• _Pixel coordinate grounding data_

+===+

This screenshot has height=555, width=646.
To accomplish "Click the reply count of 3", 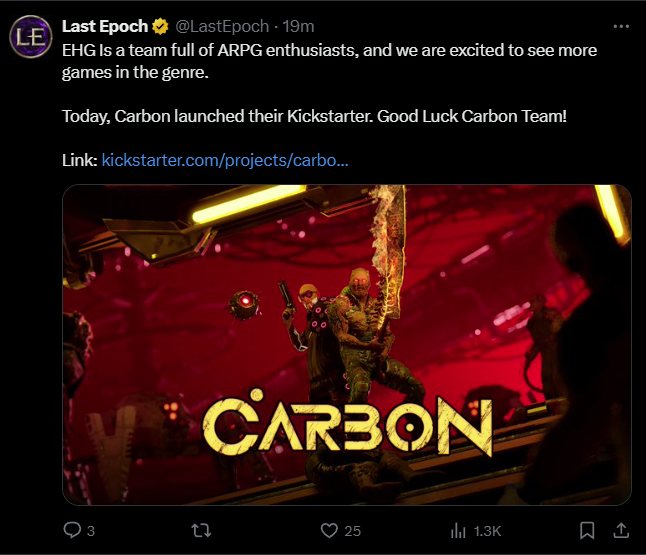I will pyautogui.click(x=91, y=531).
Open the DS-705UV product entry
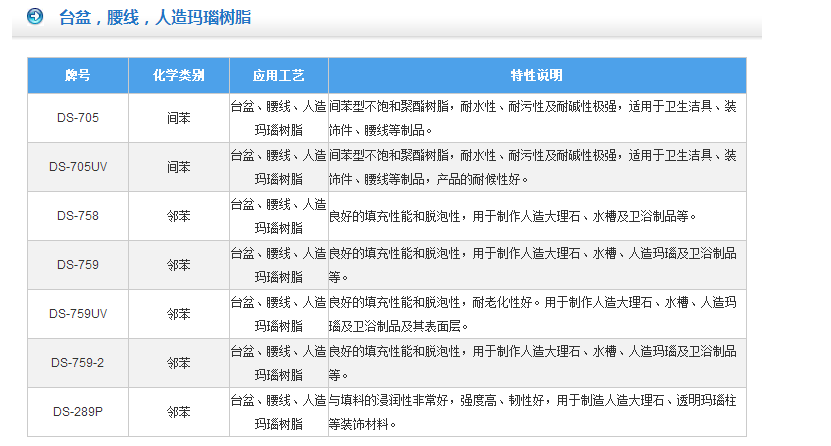831x446 pixels. 78,167
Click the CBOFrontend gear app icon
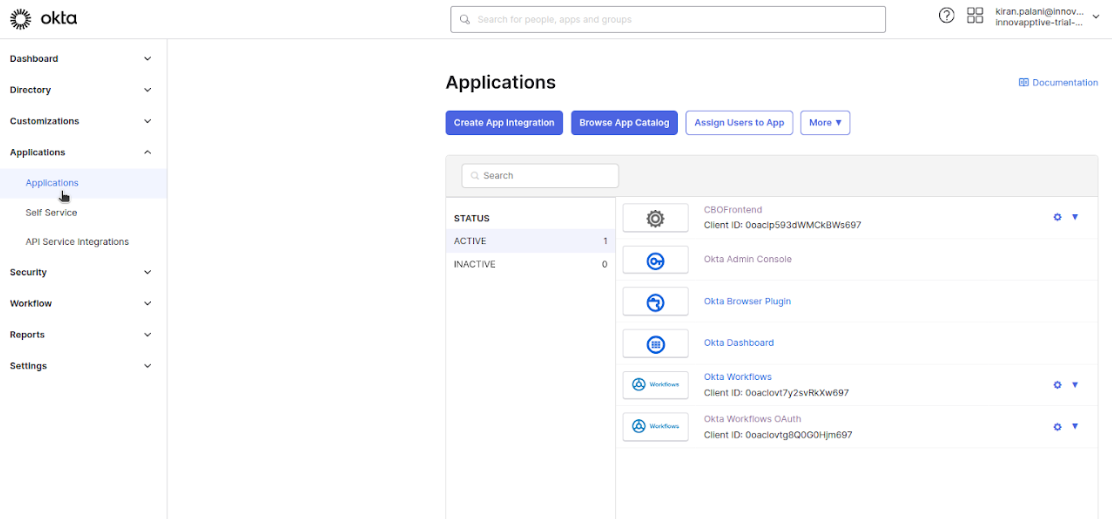 [x=655, y=218]
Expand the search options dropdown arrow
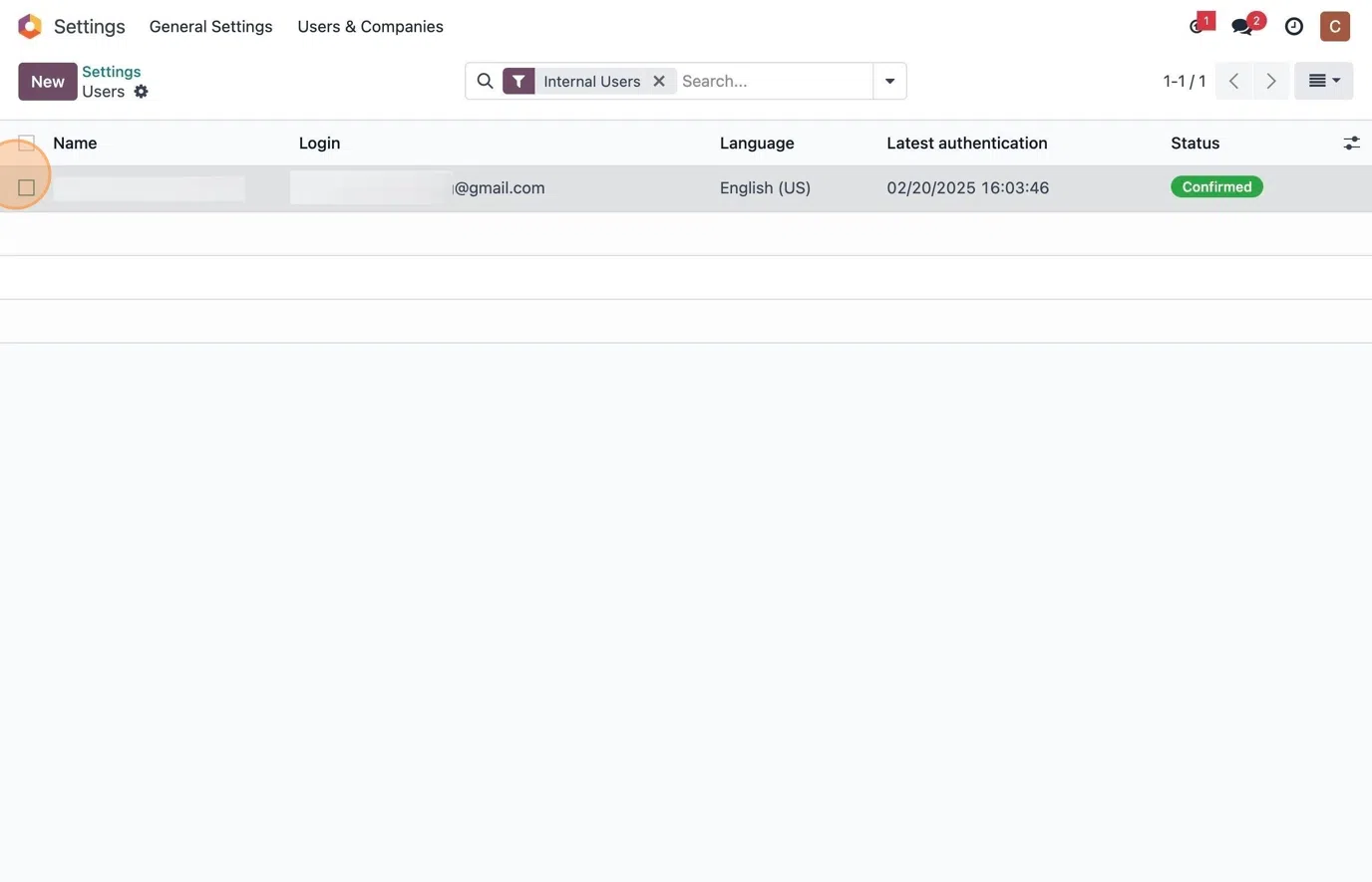The height and width of the screenshot is (882, 1372). tap(889, 81)
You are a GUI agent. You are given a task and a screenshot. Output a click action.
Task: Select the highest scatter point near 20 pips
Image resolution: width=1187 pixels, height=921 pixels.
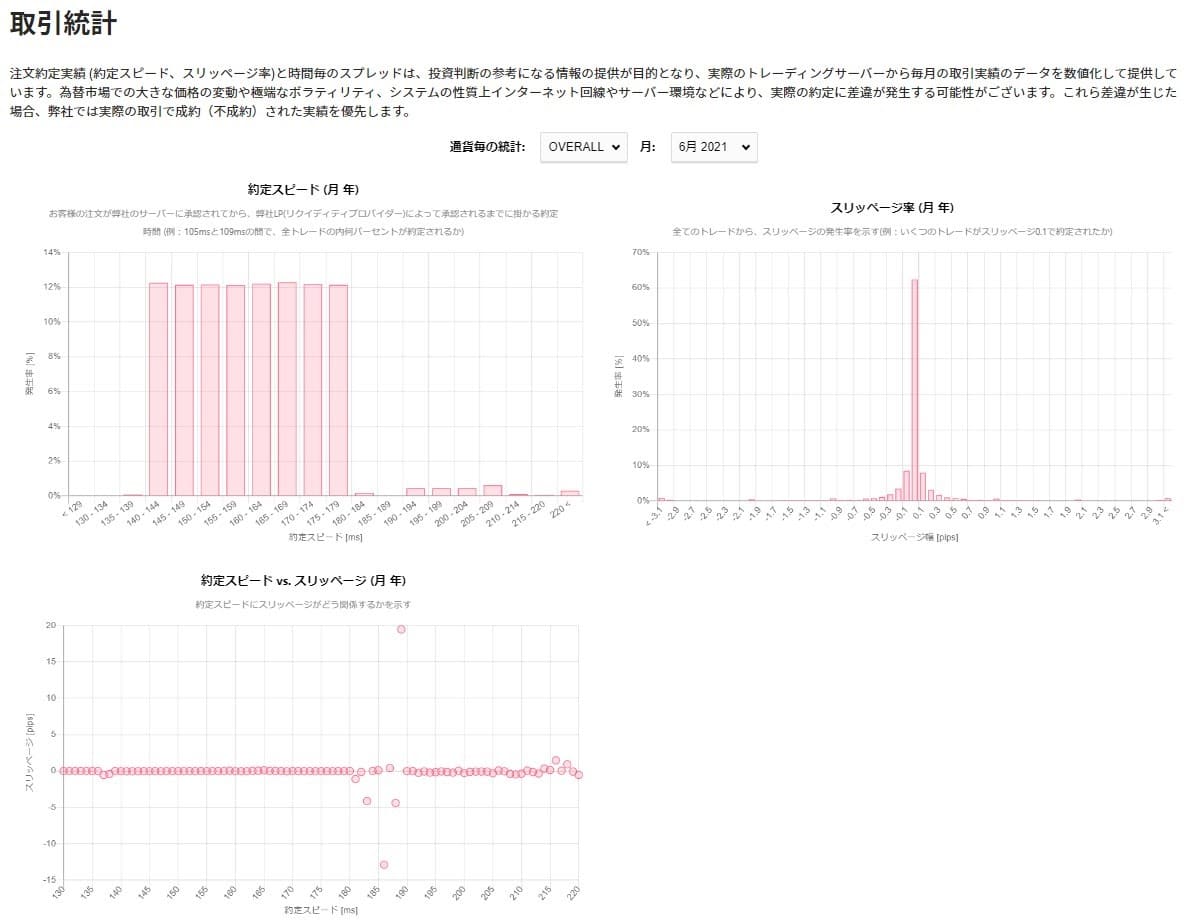(x=401, y=629)
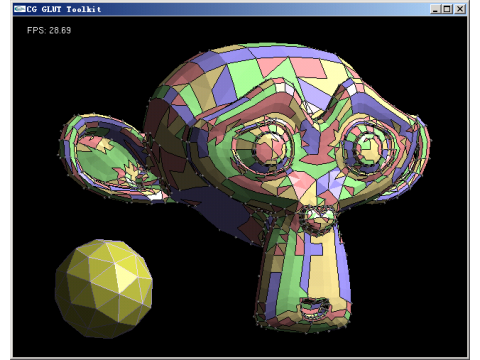The image size is (480, 360).
Task: Click the FPS counter readout
Action: [49, 30]
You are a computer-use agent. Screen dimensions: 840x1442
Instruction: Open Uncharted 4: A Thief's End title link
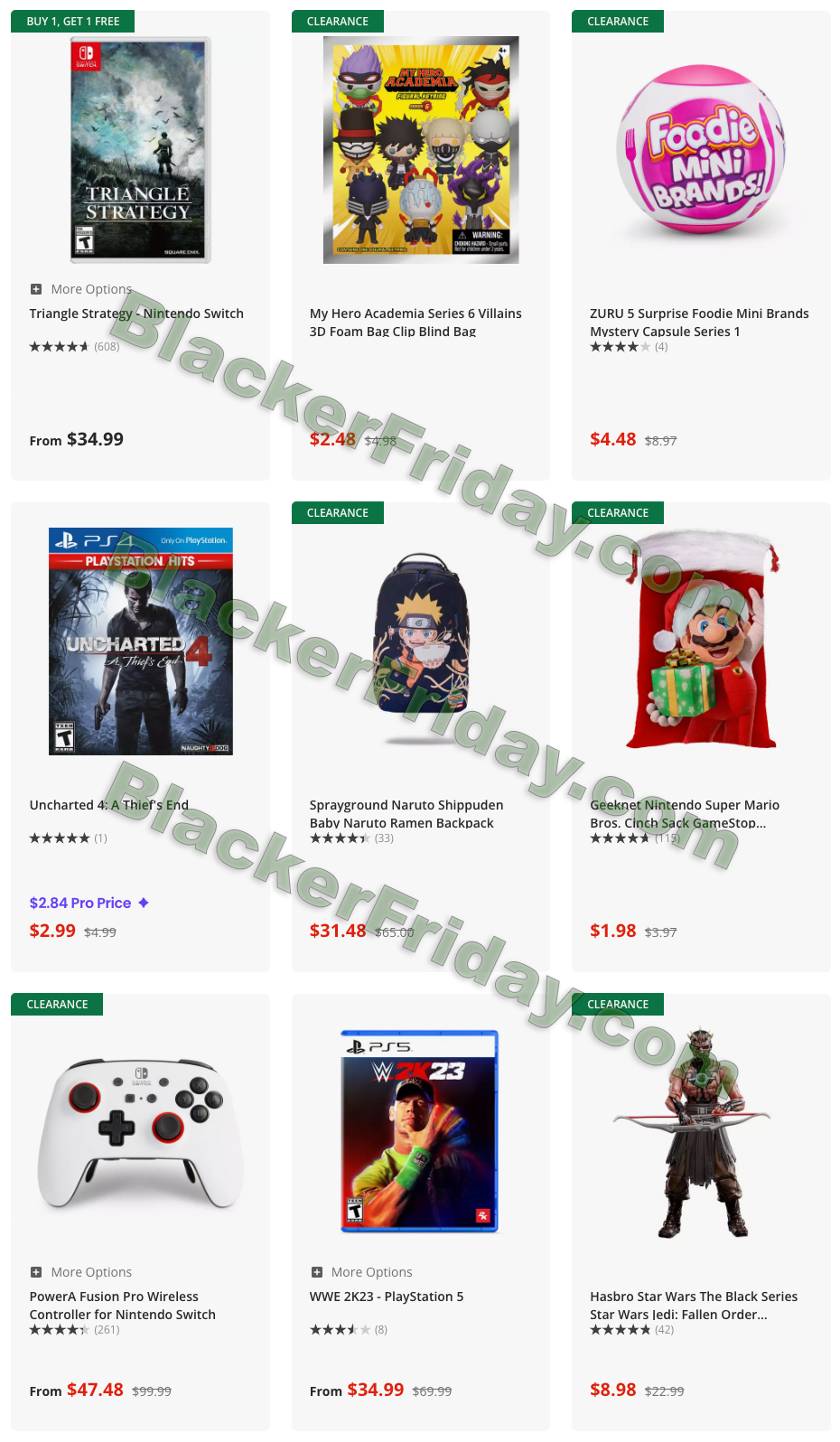pos(109,805)
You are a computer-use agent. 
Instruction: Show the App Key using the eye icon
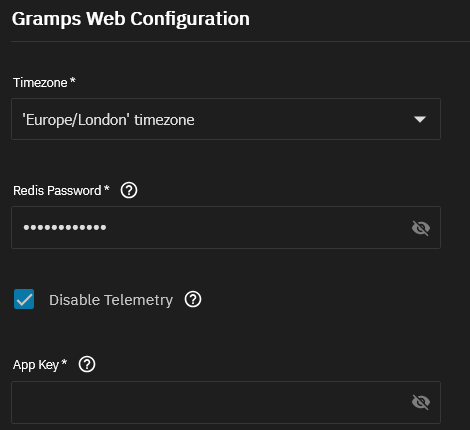pyautogui.click(x=421, y=402)
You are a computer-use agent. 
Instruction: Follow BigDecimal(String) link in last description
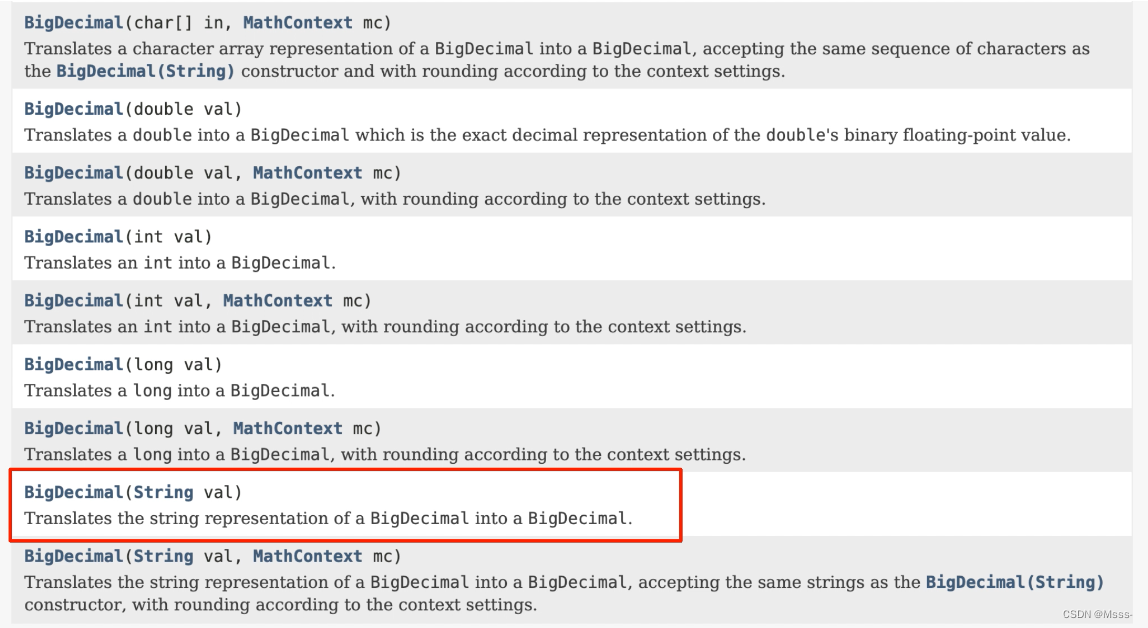click(x=1015, y=582)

+===+

• _TASK TO COMPLETE_
All that should appear in the answer is the lines above from the line with "Expand the search options dropdown arrow" through the line with "Task: Select the", retyped exactly, pictures left out.

• _REPLY_
Expand the search options dropdown arrow
The height and width of the screenshot is (882, 1372). tap(889, 81)
You are a GUI agent. You are given a task and a screenshot. Output a click action.
Task: Select the highest scatter point near 20 pips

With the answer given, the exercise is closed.